Ryan Gavin: Like anything, user preferences will play a large role in dictating usage. Choice is a good thing. And because of our desire to give our customers choice, we have built Tracking Protection in IE9. It really isn’t about impacting ad revenue, but helping consumers take back control of their privacy. Remember, Microsoft is a pretty big site owner ourselves.
Benchmark: What advice do you have for site owners to prepare for and minimize the impact of the new era of increased online privacy concerns?
Ryan Gavin: Get up to speed on how Tracking Protection will work in IE9. You can watch a demo video and read more on our IE blog.

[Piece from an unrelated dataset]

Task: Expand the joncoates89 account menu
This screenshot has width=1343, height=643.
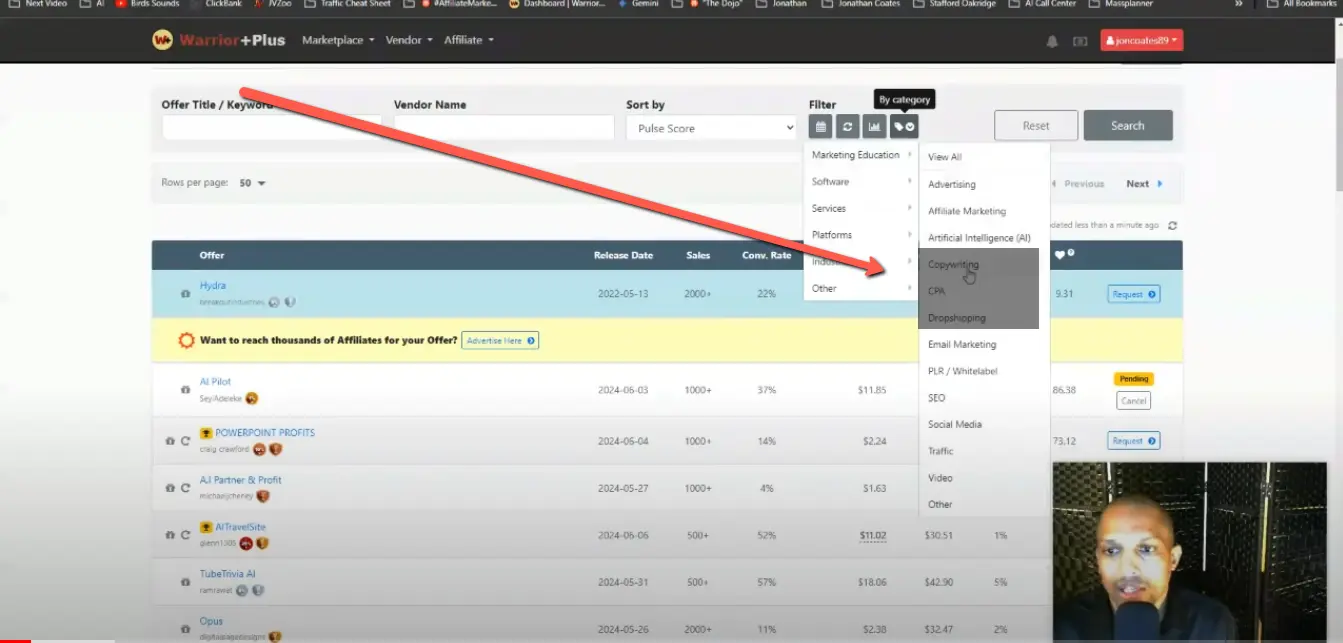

Second, I encourage site owners to get ready for IE9 — which has already passed over 20 million downloads in beta. You can learn more at the IE9 beta download site, 'Beauty of the Web.'
And finally, lead. It's increasingly clear that consumers want increased transparency, choice and control when it comes to their online privacy. As a producer of the Web you can either react to that change or get in front of it. Publishing or endorsing a Tracking Protection List to your visitors is a great step in helping to show you are serious about their online privacy and aligned with their interests.
About Ryan Gavin
As senior director of Internet Explorer, Ryan Gavin drives Microsoft’s Internet Explorer business globally, specifically, working on the development and implementation of the product strategy behind Internet Explorer, using customer feedback to shape the technologies and services associated with the Web. Ryan joined Microsoft over ten years ago, working across a variety of leadership roles, most recently as the senior director of Windows Live product management. Previously, Ryan was responsible for driving the company’s strategic direction for the Server and Tools division as a platform strategist. Ryan has his roots in the developer tools business, helping to drive the early releases of Visual Studio to professional developers world-wide. He holds a BA in Business Administration and Management from Seattle Pacific University. Ryan and his wife Christine are the proud parents of a young daughter and son who seem to occupy most days, nights and weekends.